- Born: 16 February 1878 Genoa, Kingdom of Italy
- Died: 19 June 1944 (aged 66) Savignone, Italian Social Republic
- Allegiance: Kingdom of Italy Italian Social Republic
- Branch: Royal Italian Army MVSN Guardia Nazionale Repubblicana
- Rank: Major General
- Commands: XIII Assault Unit
- Conflicts: World War I; Pacification of Libya;
- Awards: Bronze Medal of Military Valor (twice);

= Silvio Parodi =

Italian general

Silvio Parodi (16 February 1878 - 19 June 1944) was an Italian Fascist politician and soldier.

==Biography==

Born into a middle-class family, he attended the Military Academy of Modena and graduated as a infantry second lieutenant. He was later discharged from active service, but was recalled with the rank of lieutenant during the First World War, joining the Arditi in 1917. In 1918, after promotion to major, he took command of the 2nd Battalion of the 35th Infantry Regiment of the "Pistoia" Infantry Brigade, which he held until the end of the war, earning a bronze medal for military valor. In 1919 he was sent to Libya at the head of the XIII Assault Unit, participating in counterguerrilla operations against the Senussi rebels, for which he was awarded another bronze medal for valor.

He then joined the Fascist movement and directed the Genoese "action squads" from 1920 to 1922; in October 1922, as the March on Rome took place, he commanded the assault of the squadristi on the Prefecture of Genoa, defended by cordons of sailors and policemen.
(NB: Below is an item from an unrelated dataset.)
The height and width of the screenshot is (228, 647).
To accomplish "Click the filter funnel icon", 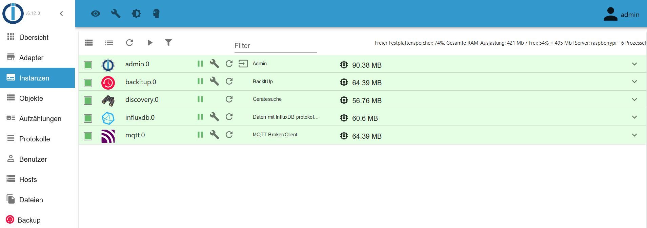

After the establishment of the Fascist regime, he became a member of the Federal Directory of the National Fascist Party of Genoa, and was appointed Podestà of Savignone, his native town, a post he held for twelve years. He also joined the Volunteer Militia for National Security, with the rank of console generale (brigadier general). From 1926 he became president of the orphanage of San Giovanni Battista, one of the oldest charitable institutions in Genoa, building summer colonies in Crocefieschi and Savignone and organizing Arabic language courses after the war in Ethiopia. During World War II he was appointed civil commissioner of Trogir, in the Governatorate of Dalmatia, from 1941 to 1943.

After the armistice of Cassibile he joined the Italian Social Republic, becoming a major general in the Republican National Guard and serving as president of the Extraordinary Provincial Tribunal of Turin in early 1944. On 16 March 1944 he was appointed extraordinary commissioner for Genoa, replacing podestà Aldo Gardini and acting as de facto mayor of the city. Among other things, during his mandate he supervised the replacement of street names related to members of the House of Savoy. In the spring of 1944, the situation in Genoa in its hinterland was extremely tense, with repeated strikes, air raids, partisan attacks and reprisals; in June the food situation in the Ligurian capital had become disastrous, with the daily ration of bread being reduced to 150 grams. Parodi, along with prefect Carlo Emanuele Basile and other local authorities, made an arrangement with a local importer, Angelo Navone, avoiding a famine in the city.

On 16 June 1944 Parodi was ambushed near Palazzo Tursi by some GAP members, but survived unscathed when the gun of the attacker tasked with killing him jammed. He refused an armed escort, and three days later the attack was repeated as Parodi was leaving his sister's house in Savignone; this time he was killed. Balilla Grillotti, the commander of the GAP of Genoa who had participated in the ambush (according to some accounts, he was Parodi's killer), was captured and executed the following month. The 31st Black Brigade of Genoa was later named after Parodi.